The Prominent New Data Protection/Privacy Standards – ISO27001 and Data Protection Trustmark (DPTM)
Singapore’s Infocomm Media Development Authority launched the Data Protection Trustmark Certification (DPTM) to help increase the standard of personal data protection practices within Singapore organisations. Organisations can apply for DPTM if they want to strengthen their current data protection policies and practices.
Aside from investing in data protection courses, attaining the DPTM will also at as proof of the organisation’s trustworthy data protection practices. The DPTM was rolled out with the following crucial objectives in mind:
- So organisations can demonstrate accountable and sound data protection practices
- To promote and enhance consistency in data protection standards across all sectors
- To provide certified businesses with a competitive advantage
- To boost the confidence of consumers in the organisations’ management of their personal data
According to most Data Protection Officers (DPOs) there are three key reasons why pursuing the DPTM would be beneficial for any organisation:
- It can help set a standard to prepare for a regional compliance programme
- It can hep act as a competitive advantage in tender considerations
- It can help those who are aiming to achieve high level of data protection excellence as an organisation
However, despite the enticing benefits, many organisations are still not familiar with the qualification process, application procedures, and requirements.
Who Can Apply for DPTM
Any organisation recognised or formed under the laws of Singapore can apply for DPTM. Any resident or people with an office of business based in Singapore can also do the same. This can also extend to organisations that have been undergoing investigations by the PDPC or those that have breached the PDPA.
Organisations can apply for DPTM given that they are willing to comply with certain conditions such as making an official declaration of all the investigations or breaches within the last two years prior to their date of application for the DPTM.
ISO/IEC 27701 is a global standard that is published by the International Organization for Standardization (ISO). It provides guidance to organisations that are establishing, implementing, maintaining, and continually improving their Privacy Information Management System (PIMS).
The risks of personal data breach via a security incident have been steadily on the rise for many years. An analysis released by Chubb Limited, an insurance company, the global incidents of cybersecurity increased by a staggering 540%.

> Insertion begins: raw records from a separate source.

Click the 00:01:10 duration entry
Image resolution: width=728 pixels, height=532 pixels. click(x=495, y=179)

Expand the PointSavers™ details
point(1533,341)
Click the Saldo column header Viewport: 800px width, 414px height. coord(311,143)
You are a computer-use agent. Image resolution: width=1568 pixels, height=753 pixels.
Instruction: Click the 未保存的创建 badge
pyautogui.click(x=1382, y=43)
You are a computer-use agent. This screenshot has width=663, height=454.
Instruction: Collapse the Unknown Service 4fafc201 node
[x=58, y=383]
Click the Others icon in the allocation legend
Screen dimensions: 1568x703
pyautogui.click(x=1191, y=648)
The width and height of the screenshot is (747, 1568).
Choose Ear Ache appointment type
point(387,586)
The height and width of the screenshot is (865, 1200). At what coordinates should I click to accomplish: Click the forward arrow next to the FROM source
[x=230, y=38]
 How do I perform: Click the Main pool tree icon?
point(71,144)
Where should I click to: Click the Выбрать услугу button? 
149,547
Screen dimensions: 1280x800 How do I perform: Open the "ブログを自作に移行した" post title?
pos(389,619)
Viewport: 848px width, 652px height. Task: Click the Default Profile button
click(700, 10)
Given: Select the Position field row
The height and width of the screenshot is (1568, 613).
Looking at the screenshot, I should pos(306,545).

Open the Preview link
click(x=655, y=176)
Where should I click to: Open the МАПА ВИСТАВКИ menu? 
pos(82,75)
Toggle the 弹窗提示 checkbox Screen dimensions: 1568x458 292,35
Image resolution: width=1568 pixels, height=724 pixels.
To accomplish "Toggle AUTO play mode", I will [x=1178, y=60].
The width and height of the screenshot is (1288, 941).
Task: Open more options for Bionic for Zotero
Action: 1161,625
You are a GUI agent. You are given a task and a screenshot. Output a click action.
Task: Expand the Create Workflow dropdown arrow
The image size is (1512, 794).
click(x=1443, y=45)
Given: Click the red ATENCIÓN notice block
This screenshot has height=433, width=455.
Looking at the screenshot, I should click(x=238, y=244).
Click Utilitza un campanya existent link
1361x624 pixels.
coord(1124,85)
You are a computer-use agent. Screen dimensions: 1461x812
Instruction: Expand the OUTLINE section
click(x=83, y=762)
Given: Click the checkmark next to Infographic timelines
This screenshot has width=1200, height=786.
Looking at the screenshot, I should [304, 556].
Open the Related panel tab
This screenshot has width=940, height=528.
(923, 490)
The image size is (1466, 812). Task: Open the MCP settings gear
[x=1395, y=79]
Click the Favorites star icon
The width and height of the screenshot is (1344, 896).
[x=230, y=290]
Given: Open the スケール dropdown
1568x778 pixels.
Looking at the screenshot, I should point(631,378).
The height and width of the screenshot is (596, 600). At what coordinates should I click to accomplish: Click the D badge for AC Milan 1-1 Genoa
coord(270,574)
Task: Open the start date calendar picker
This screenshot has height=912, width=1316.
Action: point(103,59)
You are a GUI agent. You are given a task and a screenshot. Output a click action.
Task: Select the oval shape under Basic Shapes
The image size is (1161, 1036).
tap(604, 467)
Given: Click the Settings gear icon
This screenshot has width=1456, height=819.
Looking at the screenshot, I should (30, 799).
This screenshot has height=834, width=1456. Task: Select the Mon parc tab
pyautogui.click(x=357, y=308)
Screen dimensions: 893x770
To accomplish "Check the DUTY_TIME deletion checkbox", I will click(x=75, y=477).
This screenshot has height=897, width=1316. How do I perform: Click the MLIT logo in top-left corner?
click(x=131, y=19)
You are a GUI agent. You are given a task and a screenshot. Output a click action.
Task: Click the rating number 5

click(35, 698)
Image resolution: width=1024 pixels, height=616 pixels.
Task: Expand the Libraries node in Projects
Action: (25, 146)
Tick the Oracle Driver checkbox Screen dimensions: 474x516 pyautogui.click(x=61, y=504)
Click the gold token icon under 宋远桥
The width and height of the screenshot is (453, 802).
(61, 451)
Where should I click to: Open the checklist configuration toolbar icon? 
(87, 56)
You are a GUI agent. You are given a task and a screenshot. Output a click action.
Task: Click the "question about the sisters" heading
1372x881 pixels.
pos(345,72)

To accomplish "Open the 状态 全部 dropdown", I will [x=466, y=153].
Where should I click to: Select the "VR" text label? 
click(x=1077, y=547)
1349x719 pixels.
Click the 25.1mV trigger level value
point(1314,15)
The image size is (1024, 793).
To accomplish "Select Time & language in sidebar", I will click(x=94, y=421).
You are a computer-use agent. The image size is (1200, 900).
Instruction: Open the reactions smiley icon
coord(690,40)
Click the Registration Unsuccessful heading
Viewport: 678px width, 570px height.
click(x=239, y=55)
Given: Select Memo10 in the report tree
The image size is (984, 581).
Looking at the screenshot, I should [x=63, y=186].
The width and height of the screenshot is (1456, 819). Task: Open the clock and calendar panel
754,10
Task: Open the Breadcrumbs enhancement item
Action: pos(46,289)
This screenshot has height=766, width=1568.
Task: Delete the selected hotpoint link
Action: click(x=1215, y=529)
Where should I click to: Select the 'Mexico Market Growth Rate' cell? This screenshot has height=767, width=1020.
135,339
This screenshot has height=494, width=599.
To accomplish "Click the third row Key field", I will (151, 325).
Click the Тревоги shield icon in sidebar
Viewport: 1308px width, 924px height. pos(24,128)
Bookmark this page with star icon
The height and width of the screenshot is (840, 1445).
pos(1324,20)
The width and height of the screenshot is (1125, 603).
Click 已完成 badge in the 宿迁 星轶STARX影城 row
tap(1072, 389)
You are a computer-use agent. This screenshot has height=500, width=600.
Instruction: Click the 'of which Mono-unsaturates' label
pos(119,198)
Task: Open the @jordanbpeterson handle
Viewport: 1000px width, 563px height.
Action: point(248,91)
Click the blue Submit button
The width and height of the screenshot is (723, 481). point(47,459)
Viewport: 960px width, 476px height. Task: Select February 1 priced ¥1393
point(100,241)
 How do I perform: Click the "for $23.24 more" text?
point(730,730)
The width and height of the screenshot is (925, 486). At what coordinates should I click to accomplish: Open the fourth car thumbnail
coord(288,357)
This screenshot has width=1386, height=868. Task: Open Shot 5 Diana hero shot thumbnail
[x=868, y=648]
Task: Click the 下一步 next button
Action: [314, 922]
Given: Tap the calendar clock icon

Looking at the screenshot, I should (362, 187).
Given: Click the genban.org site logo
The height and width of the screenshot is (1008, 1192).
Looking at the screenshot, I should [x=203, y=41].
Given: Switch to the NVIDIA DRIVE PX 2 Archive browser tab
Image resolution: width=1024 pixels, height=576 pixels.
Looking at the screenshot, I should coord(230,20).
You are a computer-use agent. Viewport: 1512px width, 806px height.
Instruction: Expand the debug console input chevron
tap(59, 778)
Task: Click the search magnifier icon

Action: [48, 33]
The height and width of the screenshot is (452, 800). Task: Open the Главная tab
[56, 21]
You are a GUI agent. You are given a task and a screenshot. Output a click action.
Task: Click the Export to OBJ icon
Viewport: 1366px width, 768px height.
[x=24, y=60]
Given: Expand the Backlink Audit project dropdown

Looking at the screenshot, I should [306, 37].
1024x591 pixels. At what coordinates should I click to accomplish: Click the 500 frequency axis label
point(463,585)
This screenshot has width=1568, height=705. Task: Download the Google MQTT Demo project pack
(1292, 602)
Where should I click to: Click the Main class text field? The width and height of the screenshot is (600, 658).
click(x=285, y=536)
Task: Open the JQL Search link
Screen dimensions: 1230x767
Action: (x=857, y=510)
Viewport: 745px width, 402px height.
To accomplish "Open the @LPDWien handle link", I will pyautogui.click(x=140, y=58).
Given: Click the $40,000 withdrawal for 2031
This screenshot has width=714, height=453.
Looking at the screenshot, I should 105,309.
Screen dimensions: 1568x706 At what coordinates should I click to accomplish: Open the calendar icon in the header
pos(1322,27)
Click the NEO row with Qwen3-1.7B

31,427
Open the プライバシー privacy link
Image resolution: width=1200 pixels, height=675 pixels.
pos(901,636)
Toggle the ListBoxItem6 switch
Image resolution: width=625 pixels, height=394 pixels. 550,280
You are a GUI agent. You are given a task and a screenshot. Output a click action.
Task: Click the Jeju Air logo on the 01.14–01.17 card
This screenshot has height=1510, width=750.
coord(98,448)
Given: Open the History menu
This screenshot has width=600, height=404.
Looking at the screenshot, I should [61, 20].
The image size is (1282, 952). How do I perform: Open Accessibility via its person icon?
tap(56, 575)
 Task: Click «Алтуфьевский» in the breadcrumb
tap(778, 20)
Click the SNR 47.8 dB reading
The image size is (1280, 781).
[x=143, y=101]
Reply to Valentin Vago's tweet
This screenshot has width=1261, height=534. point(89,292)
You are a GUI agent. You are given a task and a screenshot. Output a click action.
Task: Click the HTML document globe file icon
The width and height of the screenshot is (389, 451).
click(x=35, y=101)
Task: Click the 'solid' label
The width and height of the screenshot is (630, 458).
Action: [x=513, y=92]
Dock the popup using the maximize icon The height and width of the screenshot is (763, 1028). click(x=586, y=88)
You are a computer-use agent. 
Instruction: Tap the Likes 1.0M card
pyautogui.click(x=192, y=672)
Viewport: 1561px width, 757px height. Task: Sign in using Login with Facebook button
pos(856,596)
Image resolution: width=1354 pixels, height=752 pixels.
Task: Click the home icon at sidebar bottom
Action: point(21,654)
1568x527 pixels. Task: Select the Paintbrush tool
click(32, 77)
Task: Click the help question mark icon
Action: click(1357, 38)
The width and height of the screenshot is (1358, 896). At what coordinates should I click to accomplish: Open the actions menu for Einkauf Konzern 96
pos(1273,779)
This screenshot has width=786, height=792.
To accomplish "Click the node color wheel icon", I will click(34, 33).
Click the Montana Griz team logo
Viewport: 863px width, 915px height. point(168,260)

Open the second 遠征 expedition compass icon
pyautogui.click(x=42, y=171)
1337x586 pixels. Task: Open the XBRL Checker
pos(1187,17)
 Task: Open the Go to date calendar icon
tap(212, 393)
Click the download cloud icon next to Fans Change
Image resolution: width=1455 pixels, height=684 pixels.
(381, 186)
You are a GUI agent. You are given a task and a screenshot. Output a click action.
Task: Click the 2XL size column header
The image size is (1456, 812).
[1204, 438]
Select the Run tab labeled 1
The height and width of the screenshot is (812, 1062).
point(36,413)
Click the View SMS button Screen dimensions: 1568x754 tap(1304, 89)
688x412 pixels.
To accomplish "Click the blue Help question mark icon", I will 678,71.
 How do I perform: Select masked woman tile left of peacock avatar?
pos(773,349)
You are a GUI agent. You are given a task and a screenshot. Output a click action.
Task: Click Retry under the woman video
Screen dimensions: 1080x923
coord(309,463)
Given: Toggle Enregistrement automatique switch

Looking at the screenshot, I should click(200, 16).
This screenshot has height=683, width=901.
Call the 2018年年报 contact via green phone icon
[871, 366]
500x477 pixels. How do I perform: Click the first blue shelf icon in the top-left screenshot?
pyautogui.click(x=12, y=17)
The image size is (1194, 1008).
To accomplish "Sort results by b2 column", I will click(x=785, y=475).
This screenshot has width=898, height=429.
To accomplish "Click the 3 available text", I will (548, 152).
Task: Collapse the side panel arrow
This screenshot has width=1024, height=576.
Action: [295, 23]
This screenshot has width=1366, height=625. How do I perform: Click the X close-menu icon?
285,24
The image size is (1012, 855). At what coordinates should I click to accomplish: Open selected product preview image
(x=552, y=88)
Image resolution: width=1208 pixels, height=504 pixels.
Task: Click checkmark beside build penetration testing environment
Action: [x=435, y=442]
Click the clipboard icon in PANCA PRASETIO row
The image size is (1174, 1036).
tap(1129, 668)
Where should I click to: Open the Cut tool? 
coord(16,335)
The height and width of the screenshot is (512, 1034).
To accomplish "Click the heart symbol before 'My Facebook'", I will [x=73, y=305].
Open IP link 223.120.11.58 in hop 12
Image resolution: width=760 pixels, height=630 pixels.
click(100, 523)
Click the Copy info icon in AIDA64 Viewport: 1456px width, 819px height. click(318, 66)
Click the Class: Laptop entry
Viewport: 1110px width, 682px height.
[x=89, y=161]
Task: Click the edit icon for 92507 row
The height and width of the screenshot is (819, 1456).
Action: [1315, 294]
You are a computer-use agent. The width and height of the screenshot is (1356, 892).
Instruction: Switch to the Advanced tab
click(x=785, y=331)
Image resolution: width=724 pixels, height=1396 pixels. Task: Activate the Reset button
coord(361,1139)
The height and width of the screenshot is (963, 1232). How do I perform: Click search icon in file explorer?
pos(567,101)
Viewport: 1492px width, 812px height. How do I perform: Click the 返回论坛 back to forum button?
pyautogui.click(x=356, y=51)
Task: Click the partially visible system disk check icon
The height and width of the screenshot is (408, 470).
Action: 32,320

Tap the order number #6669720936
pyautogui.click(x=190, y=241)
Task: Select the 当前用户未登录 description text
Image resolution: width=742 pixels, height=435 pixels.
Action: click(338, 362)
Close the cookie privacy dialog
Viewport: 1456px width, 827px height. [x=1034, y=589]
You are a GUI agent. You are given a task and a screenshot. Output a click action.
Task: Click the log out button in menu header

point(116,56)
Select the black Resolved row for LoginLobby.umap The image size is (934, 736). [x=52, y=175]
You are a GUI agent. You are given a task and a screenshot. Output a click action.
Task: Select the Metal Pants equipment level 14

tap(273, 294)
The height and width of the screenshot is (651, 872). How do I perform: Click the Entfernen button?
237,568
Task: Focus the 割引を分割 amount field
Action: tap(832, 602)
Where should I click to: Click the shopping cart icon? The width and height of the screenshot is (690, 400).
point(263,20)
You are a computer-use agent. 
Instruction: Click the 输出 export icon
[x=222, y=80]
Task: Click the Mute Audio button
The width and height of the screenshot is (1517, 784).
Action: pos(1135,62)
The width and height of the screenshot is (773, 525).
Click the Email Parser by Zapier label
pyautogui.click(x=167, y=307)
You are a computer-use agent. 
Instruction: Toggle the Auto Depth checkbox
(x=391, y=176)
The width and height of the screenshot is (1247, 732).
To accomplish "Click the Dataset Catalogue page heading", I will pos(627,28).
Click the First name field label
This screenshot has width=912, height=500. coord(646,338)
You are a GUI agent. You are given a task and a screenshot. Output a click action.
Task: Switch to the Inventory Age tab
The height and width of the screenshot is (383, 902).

To address the various risks, business organisations need to implement a strong data protection management programme including information security.
The Benefits of ISO/IEC 27701 Certification
The introduction of EU GDPR as well as other data protection laws, organisations need to comply with the different regulations and laws around the world. While security focuses on governing unauthorised access to information, privacy is all about governing any unauthorised access to data.
Below are some of the notable benefits of implementing ISO/IEC 27701 to the business:
- Establishes trust in the company. It minimises the risks to data privacy rights of data subjects. It also allows better management of privacy controls.
- It enhances protection from breaches. Organisations can minimise security incidents as well as its impact. It also ensures there is no harm done to the company’s reputation.
- It provides transparency to stakeholders including the customers. When there is transparency, customer trust and confidence is also improved.
- Organisations gain a competitive advantage and they can address the varying expectations of their customers as well as other interested parties.
- It assimilates smoothly with leading information management system standards.
- It facilitates partnerships with other organisations where international recognition of their conformity to international standards.